THE EXERCISE
Report each line in the records below that contains the word "agent". Matching is case-sensitive.

Start DATASET EXTRACT

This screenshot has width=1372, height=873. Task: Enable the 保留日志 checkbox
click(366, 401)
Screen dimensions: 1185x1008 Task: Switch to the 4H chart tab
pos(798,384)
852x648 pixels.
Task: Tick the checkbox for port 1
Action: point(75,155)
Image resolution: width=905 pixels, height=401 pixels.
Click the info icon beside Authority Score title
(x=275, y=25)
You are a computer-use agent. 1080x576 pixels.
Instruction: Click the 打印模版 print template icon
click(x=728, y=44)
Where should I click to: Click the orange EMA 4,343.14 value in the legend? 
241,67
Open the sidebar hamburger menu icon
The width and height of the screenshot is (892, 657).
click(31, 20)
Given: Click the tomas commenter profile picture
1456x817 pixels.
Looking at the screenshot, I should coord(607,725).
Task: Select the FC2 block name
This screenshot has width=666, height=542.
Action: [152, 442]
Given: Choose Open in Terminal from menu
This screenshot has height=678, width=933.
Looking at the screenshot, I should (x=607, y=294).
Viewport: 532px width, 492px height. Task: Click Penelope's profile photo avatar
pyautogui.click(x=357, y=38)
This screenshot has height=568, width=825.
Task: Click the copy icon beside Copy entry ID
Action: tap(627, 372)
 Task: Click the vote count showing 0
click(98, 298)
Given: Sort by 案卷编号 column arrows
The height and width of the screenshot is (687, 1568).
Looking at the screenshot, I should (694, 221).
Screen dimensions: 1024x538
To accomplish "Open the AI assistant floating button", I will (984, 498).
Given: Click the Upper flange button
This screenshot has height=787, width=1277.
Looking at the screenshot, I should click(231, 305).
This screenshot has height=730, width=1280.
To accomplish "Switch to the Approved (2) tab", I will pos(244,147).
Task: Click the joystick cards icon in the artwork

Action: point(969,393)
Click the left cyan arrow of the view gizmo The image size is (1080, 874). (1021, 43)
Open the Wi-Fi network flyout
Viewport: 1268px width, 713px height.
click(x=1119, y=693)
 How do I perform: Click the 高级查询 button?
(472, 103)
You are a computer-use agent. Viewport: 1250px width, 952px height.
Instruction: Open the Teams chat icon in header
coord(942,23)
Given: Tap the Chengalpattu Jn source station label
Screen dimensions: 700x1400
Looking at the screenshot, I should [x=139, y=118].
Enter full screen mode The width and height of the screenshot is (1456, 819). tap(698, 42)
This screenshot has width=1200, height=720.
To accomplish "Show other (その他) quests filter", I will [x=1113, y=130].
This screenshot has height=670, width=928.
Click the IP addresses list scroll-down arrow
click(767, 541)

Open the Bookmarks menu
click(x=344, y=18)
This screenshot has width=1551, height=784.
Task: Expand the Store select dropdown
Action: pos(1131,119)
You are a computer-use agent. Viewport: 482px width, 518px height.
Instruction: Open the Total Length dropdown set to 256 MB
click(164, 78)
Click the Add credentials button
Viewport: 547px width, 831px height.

End DATASET EXTRACT

TASK RESULT
You are a computer-use agent. 1080x576 pixels.
You are a computer-use agent. Viewport: 1250px width, 952px height.
You are a computer-use agent. Viewport: 482px width, 518px height.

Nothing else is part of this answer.